27 December 2020

2020 Will Be Remembered For...

Living in the moment, we think many things are important that later generations see different. They'll scratch their collective heads and wonder at the fuss we made of some events and some other people. They'll wonder how we missed making a fuss about other events and people. Few dispute this has happened before, but we seldom apply the lesson to our own fussing.

Seriously. Many historical events were completely missed in the day. The list is long, but a few are worth noting for context.

  • Enrichment

The common person started becoming richer in some parts of Europe by the early 18th century before industrialization. It wasn't just the rich landowners who made profits from colonization of other parts of the world. It was the common person who made much, much more in aggregate than those nobles who owned the land and slaves. It was an historical aberration never before seen written large across Northern Europe. The Peasants were getting richer. Hard to explain if it is even noticed. 
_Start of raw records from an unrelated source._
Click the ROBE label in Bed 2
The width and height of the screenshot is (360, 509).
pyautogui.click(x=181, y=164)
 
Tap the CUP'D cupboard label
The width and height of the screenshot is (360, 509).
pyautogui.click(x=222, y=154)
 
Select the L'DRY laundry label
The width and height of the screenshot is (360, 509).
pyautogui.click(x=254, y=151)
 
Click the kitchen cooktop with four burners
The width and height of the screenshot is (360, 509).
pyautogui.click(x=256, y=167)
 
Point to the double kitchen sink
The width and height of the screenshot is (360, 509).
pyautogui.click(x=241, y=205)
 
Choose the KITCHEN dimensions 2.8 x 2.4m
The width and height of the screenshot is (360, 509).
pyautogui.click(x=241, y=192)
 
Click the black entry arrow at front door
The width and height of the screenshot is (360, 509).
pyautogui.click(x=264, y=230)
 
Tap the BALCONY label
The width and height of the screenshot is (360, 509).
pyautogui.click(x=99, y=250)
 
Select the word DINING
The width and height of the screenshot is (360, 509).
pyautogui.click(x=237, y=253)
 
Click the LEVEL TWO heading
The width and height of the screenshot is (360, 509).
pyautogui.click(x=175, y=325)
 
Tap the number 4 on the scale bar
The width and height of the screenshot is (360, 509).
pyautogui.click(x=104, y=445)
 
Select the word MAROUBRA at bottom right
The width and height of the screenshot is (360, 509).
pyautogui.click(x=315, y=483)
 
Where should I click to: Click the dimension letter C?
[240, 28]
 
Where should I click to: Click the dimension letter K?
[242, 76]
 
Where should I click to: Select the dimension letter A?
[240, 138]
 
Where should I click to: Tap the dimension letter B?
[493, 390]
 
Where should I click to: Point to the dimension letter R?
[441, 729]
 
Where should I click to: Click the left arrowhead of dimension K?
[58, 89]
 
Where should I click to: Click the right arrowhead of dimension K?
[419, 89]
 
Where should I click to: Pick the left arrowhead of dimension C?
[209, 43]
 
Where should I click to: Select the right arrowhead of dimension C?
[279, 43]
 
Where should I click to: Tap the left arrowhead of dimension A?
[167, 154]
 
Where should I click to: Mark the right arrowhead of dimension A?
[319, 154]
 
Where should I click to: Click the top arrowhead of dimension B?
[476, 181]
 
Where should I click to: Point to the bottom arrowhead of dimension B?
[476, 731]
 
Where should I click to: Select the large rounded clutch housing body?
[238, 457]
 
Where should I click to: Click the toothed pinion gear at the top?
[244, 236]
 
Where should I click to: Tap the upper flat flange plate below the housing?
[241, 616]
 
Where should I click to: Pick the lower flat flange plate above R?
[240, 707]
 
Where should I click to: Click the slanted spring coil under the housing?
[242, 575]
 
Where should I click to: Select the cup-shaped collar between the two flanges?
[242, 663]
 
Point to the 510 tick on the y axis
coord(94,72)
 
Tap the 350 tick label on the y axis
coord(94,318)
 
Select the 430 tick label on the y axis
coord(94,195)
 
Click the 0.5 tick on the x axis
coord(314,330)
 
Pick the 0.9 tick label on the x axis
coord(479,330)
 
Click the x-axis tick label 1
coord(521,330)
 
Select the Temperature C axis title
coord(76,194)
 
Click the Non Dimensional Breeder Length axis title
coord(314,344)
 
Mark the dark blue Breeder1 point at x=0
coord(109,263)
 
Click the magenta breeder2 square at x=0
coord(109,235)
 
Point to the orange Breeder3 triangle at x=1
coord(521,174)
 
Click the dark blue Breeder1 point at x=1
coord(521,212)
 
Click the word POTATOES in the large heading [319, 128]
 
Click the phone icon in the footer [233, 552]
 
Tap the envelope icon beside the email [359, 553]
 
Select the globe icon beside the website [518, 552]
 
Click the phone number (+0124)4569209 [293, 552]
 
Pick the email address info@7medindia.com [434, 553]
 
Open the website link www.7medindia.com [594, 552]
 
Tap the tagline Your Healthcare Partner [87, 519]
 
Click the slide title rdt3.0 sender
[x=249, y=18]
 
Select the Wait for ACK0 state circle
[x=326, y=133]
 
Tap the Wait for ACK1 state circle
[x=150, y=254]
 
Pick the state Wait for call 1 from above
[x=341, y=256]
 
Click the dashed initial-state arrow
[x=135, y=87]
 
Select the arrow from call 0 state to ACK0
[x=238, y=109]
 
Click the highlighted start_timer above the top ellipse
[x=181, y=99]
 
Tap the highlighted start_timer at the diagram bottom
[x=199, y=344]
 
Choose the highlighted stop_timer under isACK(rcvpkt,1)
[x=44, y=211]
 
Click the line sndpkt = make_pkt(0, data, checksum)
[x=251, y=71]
Many today know the world got richer, but mistakenly believe in one or another cause for it. Most of the causes fail to explain the truly vast amounts of wealth that appeared seemingly from nowhere. Many others fail to explain why it didn't happen earlier or with other cultures. Only one of the explanations survives, but few like to believe it because it sounds too easy. 

We liberated ourselves and granted dignity to each other. Somewhat. The more it was done, the richer the common person became. Nothing was perfect mind you. We are still at work on this project and there is plenty more to do.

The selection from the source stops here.